One or two of the boldest primitives thrust forward and began touching him with little pats and prods. They touched his skin and hair and clothes. Meanwhile, the females formed a muttering, murmuring circle around him. The poking and prodding continued for a time, the chatter coming in waves, until one of the younger primitives, baring his teeth in a ghastly smile, picked up a stick and, in imitation of his elders, jabbed Kit in the leg.

“Ow!” Kit announced, not so much from pain as from the unexpected attack.

That response encouraged the youngster, so he stabbed Kit again, harder, with a sound that Kit could only interpret as laughter. This time Kit kept his mouth closed, which provoked a third attack and a rapid fourth. A slightly older creature joined in, giving Kit a firm punch in the ribs and then crying loudly for everyone to see what he had done-at which point Big Hunter, who seemed to be the leader of the group, loosed a low, rumbling growl that even Kit recognised as a command.

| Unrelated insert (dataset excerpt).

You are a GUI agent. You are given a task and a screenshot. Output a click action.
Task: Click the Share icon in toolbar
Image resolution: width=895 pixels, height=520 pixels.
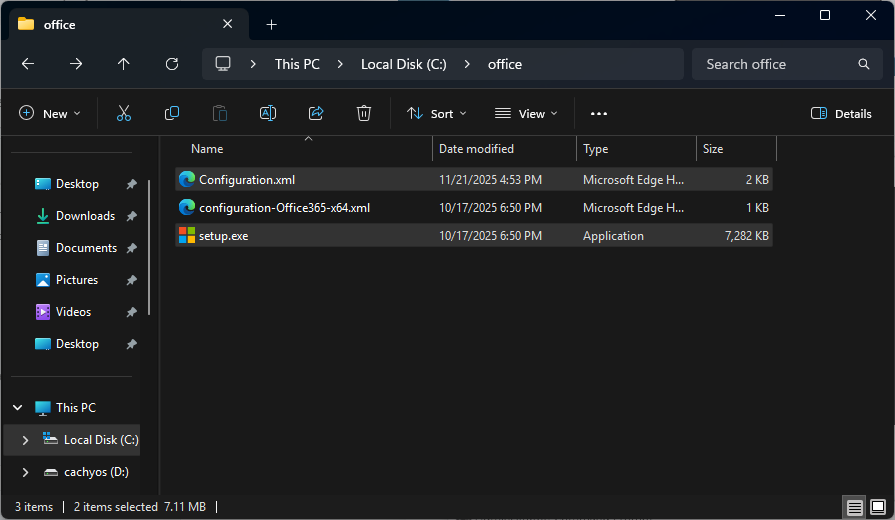tap(316, 113)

Instantly, all poking and prodding and chattering ceased. Silence claimed the clearing as the woodland swallowed the sound. Big Hunter pushed through the mob, taking charge of Kit with a proprietary gesture of control and possession: cupping a heavy hand to Kit’s head, then thumping himself on the chest with a closed fist. The others appeared to understand this, and the nature of the interaction changed; the whole proceeding became immediately quieter and more respectful.

In this simple act, ground rules were established that even Kit could not fail to understand. One moment he was a strange new animal that had been hauled in for observation and comment, and the next moment Kit was a guest. A new status had been claimed for him and boundaries established. He was not to be poked and jabbed with sticks; he was not to be yapped at or buffeted about for their amusement. Still, the others stared and murmured.

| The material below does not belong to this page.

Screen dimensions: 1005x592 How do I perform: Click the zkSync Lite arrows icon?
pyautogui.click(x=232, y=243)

Ignoring the behaviour of his fellow beings, Big Hunter touched him on the arm and beckoned Kit to follow him. Kit was led across the clearing to the biggest bower in the camp; a log lay lengthwise across the entrance and, before the log, a ring of large river stones encircled a heap of glowing charcoal embers. The setup was exactly the sort of bivouac Boy Scouts would have fashioned for a forest jamboree-a generous hearth with benches.

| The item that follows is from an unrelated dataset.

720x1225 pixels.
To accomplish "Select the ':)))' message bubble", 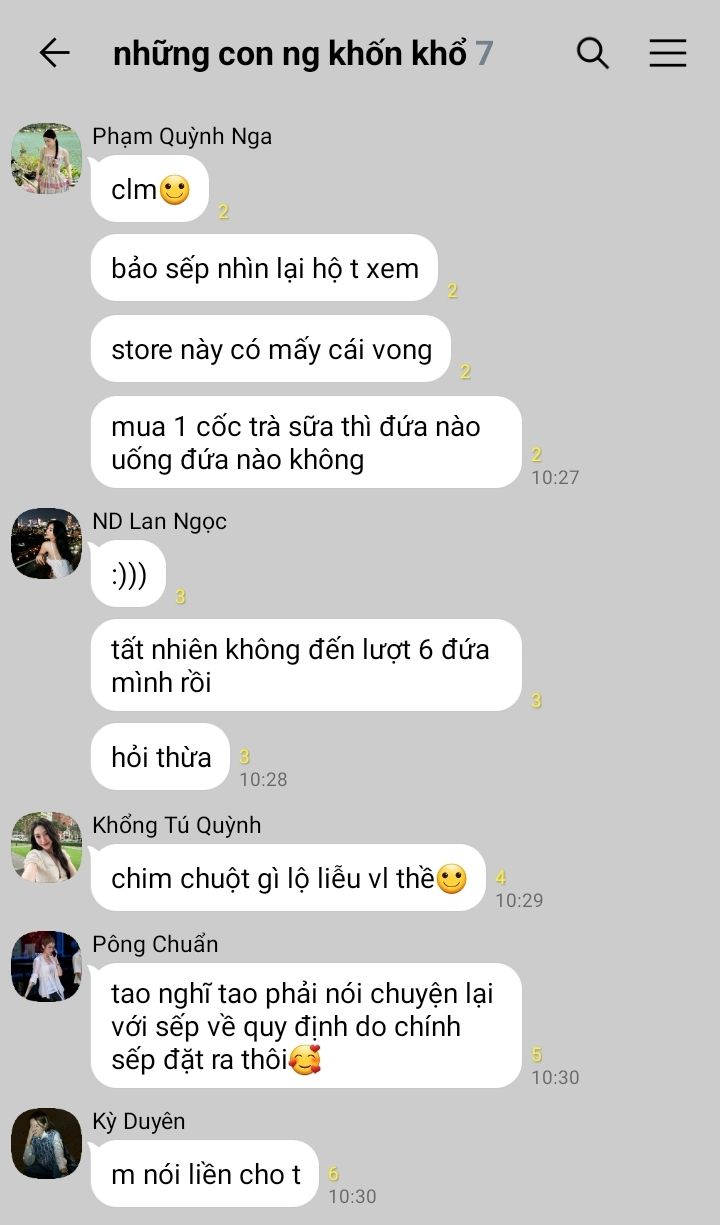I will pos(128,573).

It was almost dark in the glade, though patches of sky glimpsed through holes in the leaf canopy still held a bit of pale pink. Kit was made to sit on the log while dry branches were broken up and tossed onto the smouldering embers of the previous fire. In no time, the glade was lit with a flame that continued to grow as more and more wood was thrown onto the pile. The older primitives busied themselves with some activity or other-huddled together as they were, Kit could not see what they were doing-but while their elders worked, the younger ones gathered around to watch Kit watch the fire.

Presently, a long green reed was produced on which was threaded strings of meat. Kit did not see what kind of animal produced these gobbets, but it was red and fresh. More of these makeshift spits appeared and were put into the fire, and soon the entire group was sitting around the ring toasting meat on thin skewers. The scent of sizzling fat and meat juice brought the water to Kit’s mouth, and though he was seated in what was surely a place of honour, everyone ignored him. Apparently, where important matters of life were concerned-such as cooking and eating-ceremony could wait.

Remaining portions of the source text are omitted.